[PROBLEM] Update everything from the line containing "Open the user-guide project link" down to the line containing "Viewport: 664px width, 311px height." by swapping "user-guide" for "admin-guide", keeping all else the same, and return only those lines.

## BEGIN INFORMATION SHOWN

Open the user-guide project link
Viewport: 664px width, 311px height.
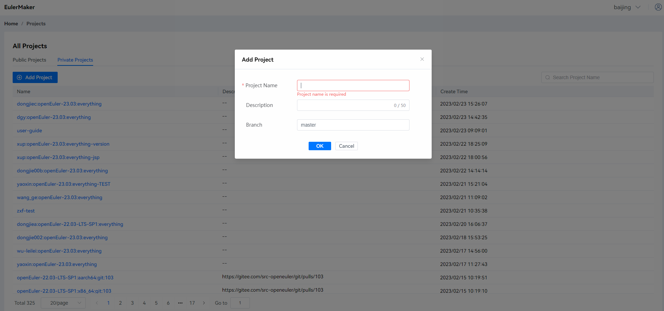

## END INFORMATION SHOWN
## BEGIN INFORMATION SHOWN

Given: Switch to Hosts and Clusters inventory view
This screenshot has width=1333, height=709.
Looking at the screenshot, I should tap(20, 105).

## END INFORMATION SHOWN
## BEGIN INFORMATION SHOWN

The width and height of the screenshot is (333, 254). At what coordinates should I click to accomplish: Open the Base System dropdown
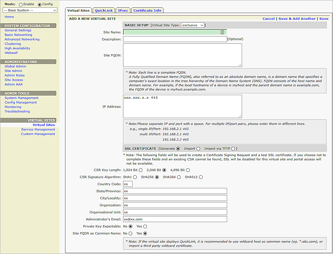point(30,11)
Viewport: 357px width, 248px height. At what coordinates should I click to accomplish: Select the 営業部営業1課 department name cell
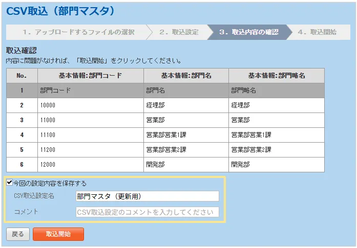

## END INFORMATION SHOWN

[FINISHED ANSWER]
Open the admin-guide project link
Viewport: 664px width, 311px height.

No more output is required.